**Task directions:**
Write the listing out once more, with every line exactly as it stands.

——

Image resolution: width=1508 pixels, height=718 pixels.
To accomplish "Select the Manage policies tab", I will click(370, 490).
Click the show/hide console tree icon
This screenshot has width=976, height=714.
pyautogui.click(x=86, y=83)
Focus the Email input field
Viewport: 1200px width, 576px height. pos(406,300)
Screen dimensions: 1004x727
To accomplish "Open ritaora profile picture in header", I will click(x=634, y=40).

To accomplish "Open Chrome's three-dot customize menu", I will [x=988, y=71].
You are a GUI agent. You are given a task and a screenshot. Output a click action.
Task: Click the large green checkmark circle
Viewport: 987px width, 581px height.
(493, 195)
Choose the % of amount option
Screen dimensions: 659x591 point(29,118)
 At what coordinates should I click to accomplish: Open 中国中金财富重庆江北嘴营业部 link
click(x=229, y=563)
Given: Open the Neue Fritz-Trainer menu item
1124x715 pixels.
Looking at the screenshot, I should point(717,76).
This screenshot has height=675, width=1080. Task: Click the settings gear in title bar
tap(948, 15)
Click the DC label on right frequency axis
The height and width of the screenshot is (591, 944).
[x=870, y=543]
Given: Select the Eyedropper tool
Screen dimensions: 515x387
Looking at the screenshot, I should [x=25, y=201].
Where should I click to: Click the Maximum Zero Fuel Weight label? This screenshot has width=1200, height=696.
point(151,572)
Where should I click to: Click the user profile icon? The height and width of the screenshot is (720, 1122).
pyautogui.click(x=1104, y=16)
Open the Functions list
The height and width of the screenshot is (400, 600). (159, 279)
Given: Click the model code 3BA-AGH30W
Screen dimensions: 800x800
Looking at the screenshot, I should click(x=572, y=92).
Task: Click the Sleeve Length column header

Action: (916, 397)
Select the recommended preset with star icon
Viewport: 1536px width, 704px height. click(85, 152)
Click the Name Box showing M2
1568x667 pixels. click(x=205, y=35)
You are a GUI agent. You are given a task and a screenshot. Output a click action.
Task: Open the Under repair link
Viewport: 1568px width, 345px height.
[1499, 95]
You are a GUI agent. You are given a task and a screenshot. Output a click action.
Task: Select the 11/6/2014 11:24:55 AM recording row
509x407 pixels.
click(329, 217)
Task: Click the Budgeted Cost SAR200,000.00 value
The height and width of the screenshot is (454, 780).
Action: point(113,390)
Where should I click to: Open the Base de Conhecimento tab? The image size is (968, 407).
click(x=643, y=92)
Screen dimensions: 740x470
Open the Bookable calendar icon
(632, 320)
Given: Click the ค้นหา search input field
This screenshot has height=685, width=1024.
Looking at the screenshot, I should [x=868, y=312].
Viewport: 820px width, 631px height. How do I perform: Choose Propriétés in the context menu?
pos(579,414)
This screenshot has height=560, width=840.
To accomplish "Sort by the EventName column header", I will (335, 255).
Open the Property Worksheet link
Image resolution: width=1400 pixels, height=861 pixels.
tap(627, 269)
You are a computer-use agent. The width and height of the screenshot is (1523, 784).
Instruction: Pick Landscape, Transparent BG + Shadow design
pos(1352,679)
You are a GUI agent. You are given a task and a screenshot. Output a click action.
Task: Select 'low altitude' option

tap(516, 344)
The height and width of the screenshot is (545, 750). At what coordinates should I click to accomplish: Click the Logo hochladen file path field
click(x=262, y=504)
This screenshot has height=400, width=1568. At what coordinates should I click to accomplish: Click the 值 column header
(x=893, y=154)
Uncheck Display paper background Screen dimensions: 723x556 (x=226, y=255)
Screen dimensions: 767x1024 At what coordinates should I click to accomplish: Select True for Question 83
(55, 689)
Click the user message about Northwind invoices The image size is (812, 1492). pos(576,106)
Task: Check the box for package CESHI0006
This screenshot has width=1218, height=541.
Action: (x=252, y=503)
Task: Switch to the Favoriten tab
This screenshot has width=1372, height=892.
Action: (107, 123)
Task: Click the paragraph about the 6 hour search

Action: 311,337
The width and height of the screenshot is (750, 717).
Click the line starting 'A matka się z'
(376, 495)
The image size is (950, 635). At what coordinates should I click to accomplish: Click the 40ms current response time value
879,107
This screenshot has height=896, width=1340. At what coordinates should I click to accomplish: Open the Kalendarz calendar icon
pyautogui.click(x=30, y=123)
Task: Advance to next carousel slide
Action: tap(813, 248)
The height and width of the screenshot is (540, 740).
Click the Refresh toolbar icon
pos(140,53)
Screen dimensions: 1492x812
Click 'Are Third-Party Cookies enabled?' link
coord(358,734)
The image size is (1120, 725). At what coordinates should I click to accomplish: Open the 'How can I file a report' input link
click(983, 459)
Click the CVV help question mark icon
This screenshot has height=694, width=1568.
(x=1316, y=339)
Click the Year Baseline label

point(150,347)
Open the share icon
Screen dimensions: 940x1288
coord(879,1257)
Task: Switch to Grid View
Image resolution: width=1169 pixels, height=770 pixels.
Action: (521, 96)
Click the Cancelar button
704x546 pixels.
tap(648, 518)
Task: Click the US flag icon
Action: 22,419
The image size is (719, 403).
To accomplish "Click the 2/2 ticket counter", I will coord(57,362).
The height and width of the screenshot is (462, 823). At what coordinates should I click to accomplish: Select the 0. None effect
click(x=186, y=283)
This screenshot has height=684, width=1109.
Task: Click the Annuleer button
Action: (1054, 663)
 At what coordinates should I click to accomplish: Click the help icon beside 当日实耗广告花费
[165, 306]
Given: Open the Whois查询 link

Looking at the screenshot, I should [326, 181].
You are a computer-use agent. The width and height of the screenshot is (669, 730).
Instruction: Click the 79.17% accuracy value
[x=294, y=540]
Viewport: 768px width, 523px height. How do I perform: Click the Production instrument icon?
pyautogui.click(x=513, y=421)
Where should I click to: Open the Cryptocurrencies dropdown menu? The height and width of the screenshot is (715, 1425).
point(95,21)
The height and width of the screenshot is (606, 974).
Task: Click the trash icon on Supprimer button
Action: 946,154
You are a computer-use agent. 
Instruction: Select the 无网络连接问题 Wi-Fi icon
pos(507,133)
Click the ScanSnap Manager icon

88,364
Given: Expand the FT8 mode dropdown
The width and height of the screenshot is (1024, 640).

——

**Response:**
Image resolution: width=1508 pixels, height=718 pixels.
To accomplish "Select the Manage policies tab", I will click(370, 490).
Click the show/hide console tree icon
This screenshot has width=976, height=714.
pyautogui.click(x=86, y=83)
Focus the Email input field
Viewport: 1200px width, 576px height. pos(406,300)
Screen dimensions: 1004x727
To accomplish "Open ritaora profile picture in header", I will click(x=634, y=40).

To accomplish "Open Chrome's three-dot customize menu", I will [x=988, y=71].
You are a GUI agent. You are given a task and a screenshot. Output a click action.
Task: Click the large green checkmark circle
Viewport: 987px width, 581px height.
(493, 195)
Choose the % of amount option
Screen dimensions: 659x591 point(29,118)
 At what coordinates should I click to accomplish: Open 中国中金财富重庆江北嘴营业部 link
click(x=229, y=563)
Given: Open the Neue Fritz-Trainer menu item
1124x715 pixels.
Looking at the screenshot, I should point(717,76).
This screenshot has height=675, width=1080. Task: Click the settings gear in title bar
tap(948, 15)
Click the DC label on right frequency axis
The height and width of the screenshot is (591, 944).
[x=870, y=543]
Given: Select the Eyedropper tool
Screen dimensions: 515x387
Looking at the screenshot, I should [x=25, y=201].
Where should I click to: Click the Maximum Zero Fuel Weight label? This screenshot has width=1200, height=696.
point(151,572)
Where should I click to: Click the user profile icon? The height and width of the screenshot is (720, 1122).
pyautogui.click(x=1104, y=16)
Open the Functions list
The height and width of the screenshot is (400, 600). (159, 279)
Given: Click the model code 3BA-AGH30W
Screen dimensions: 800x800
Looking at the screenshot, I should click(x=572, y=92).
Task: Click the Sleeve Length column header

Action: (916, 397)
Select the recommended preset with star icon
Viewport: 1536px width, 704px height. click(85, 152)
Click the Name Box showing M2
1568x667 pixels. click(x=205, y=35)
You are a GUI agent. You are given a task and a screenshot. Output a click action.
Task: Open the Under repair link
Viewport: 1568px width, 345px height.
[1499, 95]
You are a GUI agent. You are given a task and a screenshot. Output a click action.
Task: Select the 11/6/2014 11:24:55 AM recording row
509x407 pixels.
click(329, 217)
Task: Click the Budgeted Cost SAR200,000.00 value
The height and width of the screenshot is (454, 780).
Action: point(113,390)
Where should I click to: Open the Base de Conhecimento tab? The image size is (968, 407).
click(x=643, y=92)
Screen dimensions: 740x470
Open the Bookable calendar icon
(632, 320)
Given: Click the ค้นหา search input field
This screenshot has height=685, width=1024.
Looking at the screenshot, I should [x=868, y=312].
Viewport: 820px width, 631px height. How do I perform: Choose Propriétés in the context menu?
pos(579,414)
This screenshot has height=560, width=840.
To accomplish "Sort by the EventName column header", I will (335, 255).
Open the Property Worksheet link
Image resolution: width=1400 pixels, height=861 pixels.
tap(627, 269)
You are a computer-use agent. The width and height of the screenshot is (1523, 784).
Instruction: Pick Landscape, Transparent BG + Shadow design
pos(1352,679)
You are a GUI agent. You are given a task and a screenshot. Output a click action.
Task: Select 'low altitude' option

tap(516, 344)
The height and width of the screenshot is (545, 750). At what coordinates should I click to accomplish: Click the Logo hochladen file path field
click(x=262, y=504)
This screenshot has height=400, width=1568. At what coordinates should I click to accomplish: Click the 值 column header
(x=893, y=154)
Uncheck Display paper background Screen dimensions: 723x556 (x=226, y=255)
Screen dimensions: 767x1024 At what coordinates should I click to accomplish: Select True for Question 83
(55, 689)
Click the user message about Northwind invoices The image size is (812, 1492). pos(576,106)
Task: Check the box for package CESHI0006
This screenshot has width=1218, height=541.
Action: (x=252, y=503)
Task: Switch to the Favoriten tab
This screenshot has width=1372, height=892.
Action: (107, 123)
Task: Click the paragraph about the 6 hour search

Action: 311,337
The width and height of the screenshot is (750, 717).
Click the line starting 'A matka się z'
(376, 495)
The image size is (950, 635). At what coordinates should I click to accomplish: Click the 40ms current response time value
879,107
This screenshot has height=896, width=1340. At what coordinates should I click to accomplish: Open the Kalendarz calendar icon
pyautogui.click(x=30, y=123)
Task: Advance to next carousel slide
Action: tap(813, 248)
The height and width of the screenshot is (540, 740).
Click the Refresh toolbar icon
pos(140,53)
Screen dimensions: 1492x812
Click 'Are Third-Party Cookies enabled?' link
coord(358,734)
The image size is (1120, 725). At what coordinates should I click to accomplish: Open the 'How can I file a report' input link
click(983, 459)
Click the CVV help question mark icon
This screenshot has height=694, width=1568.
(x=1316, y=339)
Click the Year Baseline label

point(150,347)
Open the share icon
Screen dimensions: 940x1288
coord(879,1257)
Task: Switch to Grid View
Image resolution: width=1169 pixels, height=770 pixels.
Action: (521, 96)
Click the Cancelar button
704x546 pixels.
tap(648, 518)
Task: Click the US flag icon
Action: 22,419
The image size is (719, 403).
To accomplish "Click the 2/2 ticket counter", I will coord(57,362).
The height and width of the screenshot is (462, 823). At what coordinates should I click to accomplish: Select the 0. None effect
click(x=186, y=283)
This screenshot has height=684, width=1109.
Task: Click the Annuleer button
Action: (1054, 663)
 At what coordinates should I click to accomplish: Click the help icon beside 当日实耗广告花费
[165, 306]
Given: Open the Whois查询 link

Looking at the screenshot, I should [326, 181].
You are a computer-use agent. The width and height of the screenshot is (669, 730).
Instruction: Click the 79.17% accuracy value
[x=294, y=540]
Viewport: 768px width, 523px height. How do I perform: Click the Production instrument icon?
pyautogui.click(x=513, y=421)
Where should I click to: Open the Cryptocurrencies dropdown menu? The height and width of the screenshot is (715, 1425).
point(95,21)
The height and width of the screenshot is (606, 974).
Task: Click the trash icon on Supprimer button
Action: 946,154
You are a computer-use agent. 
Instruction: Select the 无网络连接问题 Wi-Fi icon
pos(507,133)
Click the ScanSnap Manager icon

88,364
Given: Expand the FT8 mode dropdown
The width and height of the screenshot is (1024, 640).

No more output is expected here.